Paige drops it but continues with,
“What I went through with my friends was nothing compared to what
this Cory kid has. It was nothing like losing my sister. Or in our
case, you.”

“Yeah, we got lucky,” he says. It
sounds strange, but they were lucky. They are still alive, and
they’ve found each other. He’s never going to let Paige out of his
sight again. He can’t.

“As lucky as we could be, I guess,” she
agrees sadly.

His sister unties his cow, and they
turn her out together. Then they collect their buckets and start
toward the back of the house.

Sue is ahead of them
carrying a basket of eggs. The children are running and playing a
game of tag. Reagan is walking toward the horse barn. Sam passes
them with a wave of her slim hand as she rides bareback toward the
horse barn on one of the geldings. Her bottom is going to be
covered with gray dirt, too. She doesn’t even have a bridle on the
horse, but a lead-line wrapped around its neck. He really doesn’t
like it when she takes chances like that.

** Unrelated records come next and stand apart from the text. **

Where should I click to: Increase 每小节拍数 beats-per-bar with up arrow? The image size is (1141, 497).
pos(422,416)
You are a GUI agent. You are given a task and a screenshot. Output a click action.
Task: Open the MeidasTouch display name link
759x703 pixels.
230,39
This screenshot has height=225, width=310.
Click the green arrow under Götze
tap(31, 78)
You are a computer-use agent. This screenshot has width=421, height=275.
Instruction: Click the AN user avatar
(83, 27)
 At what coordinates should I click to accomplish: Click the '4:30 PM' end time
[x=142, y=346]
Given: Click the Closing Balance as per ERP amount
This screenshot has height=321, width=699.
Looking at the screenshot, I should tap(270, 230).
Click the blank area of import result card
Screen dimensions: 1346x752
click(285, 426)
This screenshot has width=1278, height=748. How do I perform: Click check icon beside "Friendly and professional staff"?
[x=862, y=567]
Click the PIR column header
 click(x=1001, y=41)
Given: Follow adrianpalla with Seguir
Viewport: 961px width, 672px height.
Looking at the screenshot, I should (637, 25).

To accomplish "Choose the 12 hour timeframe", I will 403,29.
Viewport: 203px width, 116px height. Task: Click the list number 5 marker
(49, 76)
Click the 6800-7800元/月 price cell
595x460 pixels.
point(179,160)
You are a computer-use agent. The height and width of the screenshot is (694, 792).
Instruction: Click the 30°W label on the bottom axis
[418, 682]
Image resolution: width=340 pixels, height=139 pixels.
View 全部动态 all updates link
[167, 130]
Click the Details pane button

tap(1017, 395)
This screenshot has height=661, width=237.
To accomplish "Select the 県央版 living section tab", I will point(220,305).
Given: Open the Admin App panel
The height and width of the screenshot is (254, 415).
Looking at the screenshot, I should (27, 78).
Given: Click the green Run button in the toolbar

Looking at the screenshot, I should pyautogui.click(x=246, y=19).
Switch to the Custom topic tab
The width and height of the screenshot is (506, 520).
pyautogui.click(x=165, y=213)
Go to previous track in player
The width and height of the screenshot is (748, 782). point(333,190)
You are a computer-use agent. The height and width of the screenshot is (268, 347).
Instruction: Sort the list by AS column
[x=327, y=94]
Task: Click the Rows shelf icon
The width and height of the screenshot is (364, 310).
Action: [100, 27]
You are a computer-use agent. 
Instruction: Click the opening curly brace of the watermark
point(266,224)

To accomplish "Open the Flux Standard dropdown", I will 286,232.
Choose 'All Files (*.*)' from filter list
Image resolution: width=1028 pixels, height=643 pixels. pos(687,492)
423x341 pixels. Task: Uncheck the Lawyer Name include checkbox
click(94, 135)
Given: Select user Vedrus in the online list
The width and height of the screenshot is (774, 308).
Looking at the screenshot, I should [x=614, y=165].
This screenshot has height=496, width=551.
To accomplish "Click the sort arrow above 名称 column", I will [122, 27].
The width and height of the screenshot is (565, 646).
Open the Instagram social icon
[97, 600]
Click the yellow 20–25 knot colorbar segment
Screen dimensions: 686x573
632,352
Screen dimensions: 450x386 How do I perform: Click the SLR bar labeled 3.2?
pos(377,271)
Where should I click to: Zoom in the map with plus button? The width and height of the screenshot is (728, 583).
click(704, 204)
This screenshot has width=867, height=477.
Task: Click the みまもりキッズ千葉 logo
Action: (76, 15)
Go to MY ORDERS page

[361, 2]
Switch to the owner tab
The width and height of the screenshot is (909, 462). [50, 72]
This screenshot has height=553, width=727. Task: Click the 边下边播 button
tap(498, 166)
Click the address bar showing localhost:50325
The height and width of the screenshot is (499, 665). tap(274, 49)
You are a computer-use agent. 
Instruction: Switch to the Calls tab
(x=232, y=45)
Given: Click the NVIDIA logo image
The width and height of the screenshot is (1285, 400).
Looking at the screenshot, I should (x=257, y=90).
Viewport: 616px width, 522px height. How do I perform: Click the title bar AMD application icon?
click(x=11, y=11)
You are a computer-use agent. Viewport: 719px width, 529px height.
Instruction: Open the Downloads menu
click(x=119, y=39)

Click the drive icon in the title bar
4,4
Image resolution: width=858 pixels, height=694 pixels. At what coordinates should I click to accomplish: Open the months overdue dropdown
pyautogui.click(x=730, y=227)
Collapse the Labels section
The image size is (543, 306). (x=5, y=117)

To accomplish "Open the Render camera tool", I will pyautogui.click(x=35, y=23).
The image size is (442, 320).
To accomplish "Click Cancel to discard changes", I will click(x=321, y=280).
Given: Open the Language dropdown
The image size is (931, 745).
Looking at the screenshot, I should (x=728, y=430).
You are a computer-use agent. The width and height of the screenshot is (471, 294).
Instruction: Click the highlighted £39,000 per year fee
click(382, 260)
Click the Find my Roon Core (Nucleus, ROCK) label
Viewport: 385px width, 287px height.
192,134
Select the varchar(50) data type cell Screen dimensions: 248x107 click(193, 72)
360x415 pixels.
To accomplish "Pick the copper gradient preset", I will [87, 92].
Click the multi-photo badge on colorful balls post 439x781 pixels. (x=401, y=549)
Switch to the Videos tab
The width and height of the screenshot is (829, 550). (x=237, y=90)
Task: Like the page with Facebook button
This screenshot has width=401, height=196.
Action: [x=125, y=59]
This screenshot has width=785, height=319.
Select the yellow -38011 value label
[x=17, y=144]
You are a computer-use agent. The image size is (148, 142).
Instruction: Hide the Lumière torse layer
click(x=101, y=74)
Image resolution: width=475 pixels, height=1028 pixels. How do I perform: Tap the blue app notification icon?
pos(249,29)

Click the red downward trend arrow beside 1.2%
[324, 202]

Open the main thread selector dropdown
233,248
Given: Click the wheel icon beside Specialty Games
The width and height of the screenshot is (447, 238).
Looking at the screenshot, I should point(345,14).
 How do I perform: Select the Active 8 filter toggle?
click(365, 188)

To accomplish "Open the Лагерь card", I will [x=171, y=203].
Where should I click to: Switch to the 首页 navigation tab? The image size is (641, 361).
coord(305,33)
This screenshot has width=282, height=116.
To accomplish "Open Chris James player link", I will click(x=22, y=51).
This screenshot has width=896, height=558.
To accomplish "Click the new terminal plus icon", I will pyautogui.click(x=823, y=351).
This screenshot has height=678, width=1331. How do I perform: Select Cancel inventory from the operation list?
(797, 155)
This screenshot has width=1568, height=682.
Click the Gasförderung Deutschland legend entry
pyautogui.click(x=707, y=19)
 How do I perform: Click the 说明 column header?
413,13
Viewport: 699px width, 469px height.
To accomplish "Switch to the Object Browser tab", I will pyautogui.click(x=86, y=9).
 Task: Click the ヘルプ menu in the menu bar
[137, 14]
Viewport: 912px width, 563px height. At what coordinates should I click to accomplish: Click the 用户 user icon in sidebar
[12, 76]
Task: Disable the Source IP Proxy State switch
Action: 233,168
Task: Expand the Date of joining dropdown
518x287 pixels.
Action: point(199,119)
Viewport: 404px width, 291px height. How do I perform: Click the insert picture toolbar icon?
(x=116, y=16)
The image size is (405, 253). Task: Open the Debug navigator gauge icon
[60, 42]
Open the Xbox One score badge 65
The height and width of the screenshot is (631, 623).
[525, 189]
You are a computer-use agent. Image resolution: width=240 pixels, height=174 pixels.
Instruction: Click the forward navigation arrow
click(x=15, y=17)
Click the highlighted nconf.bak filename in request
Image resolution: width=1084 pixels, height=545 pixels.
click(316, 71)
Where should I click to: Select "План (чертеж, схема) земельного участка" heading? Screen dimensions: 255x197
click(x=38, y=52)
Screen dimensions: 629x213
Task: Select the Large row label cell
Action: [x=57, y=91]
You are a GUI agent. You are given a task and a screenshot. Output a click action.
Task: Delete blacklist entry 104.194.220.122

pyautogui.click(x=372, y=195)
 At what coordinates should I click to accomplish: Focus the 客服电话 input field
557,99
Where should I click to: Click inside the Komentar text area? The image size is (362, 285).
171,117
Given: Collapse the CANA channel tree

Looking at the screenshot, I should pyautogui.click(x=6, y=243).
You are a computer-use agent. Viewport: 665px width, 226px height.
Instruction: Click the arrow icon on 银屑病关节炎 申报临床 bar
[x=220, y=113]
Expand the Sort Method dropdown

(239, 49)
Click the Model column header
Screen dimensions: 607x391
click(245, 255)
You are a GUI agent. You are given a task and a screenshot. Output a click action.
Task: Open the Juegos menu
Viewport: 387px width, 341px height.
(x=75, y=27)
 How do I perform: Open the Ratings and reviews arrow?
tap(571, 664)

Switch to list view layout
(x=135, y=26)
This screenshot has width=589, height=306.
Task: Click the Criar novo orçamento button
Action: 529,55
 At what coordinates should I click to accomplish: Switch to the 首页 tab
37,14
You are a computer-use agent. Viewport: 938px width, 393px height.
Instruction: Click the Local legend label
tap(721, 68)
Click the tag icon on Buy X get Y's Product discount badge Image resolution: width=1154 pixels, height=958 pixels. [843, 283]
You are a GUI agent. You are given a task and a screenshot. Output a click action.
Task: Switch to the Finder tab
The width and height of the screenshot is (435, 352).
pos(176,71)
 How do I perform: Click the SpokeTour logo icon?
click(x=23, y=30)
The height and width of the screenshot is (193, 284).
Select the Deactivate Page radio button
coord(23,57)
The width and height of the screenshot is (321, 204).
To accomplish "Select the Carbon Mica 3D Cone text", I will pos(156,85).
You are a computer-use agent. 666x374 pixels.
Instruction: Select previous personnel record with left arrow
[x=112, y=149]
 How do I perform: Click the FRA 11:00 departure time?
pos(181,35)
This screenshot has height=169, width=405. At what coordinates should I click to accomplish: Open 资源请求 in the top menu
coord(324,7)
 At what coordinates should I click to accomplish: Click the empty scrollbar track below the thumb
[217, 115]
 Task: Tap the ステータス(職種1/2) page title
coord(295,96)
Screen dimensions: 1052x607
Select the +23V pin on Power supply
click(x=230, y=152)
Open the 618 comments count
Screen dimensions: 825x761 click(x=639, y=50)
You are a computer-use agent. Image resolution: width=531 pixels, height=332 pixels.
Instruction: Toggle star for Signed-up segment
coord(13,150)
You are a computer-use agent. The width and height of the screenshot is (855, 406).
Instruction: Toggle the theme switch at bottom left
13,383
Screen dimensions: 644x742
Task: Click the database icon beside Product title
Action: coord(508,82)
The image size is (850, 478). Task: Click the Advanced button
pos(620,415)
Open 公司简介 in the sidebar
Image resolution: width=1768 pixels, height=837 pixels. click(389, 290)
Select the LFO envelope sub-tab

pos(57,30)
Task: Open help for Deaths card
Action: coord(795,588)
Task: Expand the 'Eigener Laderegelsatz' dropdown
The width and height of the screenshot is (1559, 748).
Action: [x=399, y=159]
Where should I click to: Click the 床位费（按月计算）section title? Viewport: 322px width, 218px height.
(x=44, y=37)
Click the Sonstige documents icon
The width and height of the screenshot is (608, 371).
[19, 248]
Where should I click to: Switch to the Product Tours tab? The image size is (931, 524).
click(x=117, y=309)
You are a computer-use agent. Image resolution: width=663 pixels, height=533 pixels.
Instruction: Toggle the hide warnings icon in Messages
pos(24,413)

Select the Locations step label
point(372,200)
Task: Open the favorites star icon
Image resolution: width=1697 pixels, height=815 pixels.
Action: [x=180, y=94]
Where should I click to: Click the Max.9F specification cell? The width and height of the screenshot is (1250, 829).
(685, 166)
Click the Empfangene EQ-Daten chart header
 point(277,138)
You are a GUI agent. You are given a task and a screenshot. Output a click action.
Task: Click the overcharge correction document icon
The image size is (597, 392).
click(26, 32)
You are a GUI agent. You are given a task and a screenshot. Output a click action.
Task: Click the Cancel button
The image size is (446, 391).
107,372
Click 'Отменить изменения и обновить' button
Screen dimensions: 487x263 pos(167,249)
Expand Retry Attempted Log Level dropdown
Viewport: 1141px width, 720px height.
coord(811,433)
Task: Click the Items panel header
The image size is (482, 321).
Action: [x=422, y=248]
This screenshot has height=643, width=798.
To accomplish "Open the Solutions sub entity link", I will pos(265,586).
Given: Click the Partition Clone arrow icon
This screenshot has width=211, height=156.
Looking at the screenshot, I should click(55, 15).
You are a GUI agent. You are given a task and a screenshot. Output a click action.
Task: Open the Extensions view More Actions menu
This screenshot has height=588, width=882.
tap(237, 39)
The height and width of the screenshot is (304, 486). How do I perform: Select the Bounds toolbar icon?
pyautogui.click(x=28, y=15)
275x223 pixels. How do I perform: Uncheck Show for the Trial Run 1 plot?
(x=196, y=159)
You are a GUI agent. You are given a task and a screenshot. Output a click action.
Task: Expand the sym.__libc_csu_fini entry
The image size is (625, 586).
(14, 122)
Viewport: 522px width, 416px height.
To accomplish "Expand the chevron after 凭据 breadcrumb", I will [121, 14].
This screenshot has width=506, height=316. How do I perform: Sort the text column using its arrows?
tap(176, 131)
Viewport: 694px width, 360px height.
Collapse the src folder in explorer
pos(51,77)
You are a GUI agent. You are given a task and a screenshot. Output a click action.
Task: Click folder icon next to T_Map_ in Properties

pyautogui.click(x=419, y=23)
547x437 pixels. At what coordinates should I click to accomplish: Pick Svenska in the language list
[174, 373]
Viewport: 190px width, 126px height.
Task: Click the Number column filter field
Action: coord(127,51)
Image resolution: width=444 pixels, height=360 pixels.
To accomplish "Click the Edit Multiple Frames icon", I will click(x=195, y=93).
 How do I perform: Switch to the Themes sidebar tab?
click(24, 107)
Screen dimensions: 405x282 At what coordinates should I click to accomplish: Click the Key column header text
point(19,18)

The horse could dart
or
startle,
and she could be unseated. He’s only ever seen that happen
once before. They’d
been
come upon in the woods by those creep visitors.
His degenerate cousin, Bobby, had waved his hands frantically at
them, causing Sam to fall from her frightened horse. He’d done it
on purpose so that he and the other man could overtake them, use
them as bait to get at the family. She’d
been
hurt by that fall but only
superficially. Bobby had hurt her more than that one time. He’d
hurt and abused and damaged her for life. That bastard cousin of
his, whom he’d
stabbed
in the back and John had shot and killed, is the
reason that she sinks into that well of despair from time to
time.

And this is the reason that
Simon sometimes has a hard time reconciling his feelings about
Samantha. He’d
failed
to protect her from the demons within his group.
He hadn’t known they were that evil, but he’d known they were bad.
He’ll never be able to forgive himself for not saving her from
them.

Paige breaks his train of thought
again, causing him to shake his head to clear it of such morose
feelings.

“So how do you feel about her, Simon?”
she asks him in a quiet, serious tone this time.

Simon doesn’t even pause.
And maybe it’s because he’d just
been
thinking of the shared, dark past
that he and Sam have together. Or maybe it’s because he
truly
feels this
way. But he states very clearly and soberly, “I’ll do whatever it
takes to keep her safe. I’ll kill anyone who ever even thinks of
touching her.”

He leaves his sister standing there,
mouth agape, pale blue eyes bulging in shock and staring at him as
if he is a madman. Perhaps he is where Samantha is
concerned.

 

 

 

 

 

 

Chapter Thirty-two

Cory

 

 

 

 

 

“Watch the gut bag,” Cory
instructs the small group of people around him. He has a dead deer,
dead by his shot, hanging in a maple tree on
a low
branch. He slices
carefully through the tough inner skin of the deer’s
carcass.

“Eww, this is so
disgusting,” Jackie responds on a horrified grimace.
“I think I’m going to throw up.”

She turns away, and Cory
tries not to laugh at her. This is
important
for her group’s survival. He’s
not going to be with them forever. They need to learn how to
hunt.
Two of the older men step
forward to help him after saying that they’d gutted a few deer when
they were younger.
He hands his knife to
Clint, a gray-haired older man with gnarled, crooked
fingers.

“You need to learn how to do this,
Jackie,” he says to her after he leads her a few feet away from the
group.

“I know, Cory, but this…
this is

ugh,” she says
with
a shiver, curling her top lip in
disgust.

He’d rub her back to soothe her, but
his hands are covered in deer blood. He just shakes his head at her
instead. Jackie offers him a sly grin. Then she puckers her lower
lip with a pouty sexiness.

They’ve been sleeping together since
the third night he’d come to the closed armory. The group is housed
in just the one building where two old Army jeeps are located. They
don’t separate and go into their own buildings, although there are
certainly enough places where they could be on their own. They’d
moved mattresses from the barracks to the cement floor of the
building. Cory moved another one for himself when it became clear
that he couldn’t leave as fast as he’d hoped since he felt
obligated to help them. Sticking together is a good idea for this
group. They aren’t exactly brilliant in the security
department.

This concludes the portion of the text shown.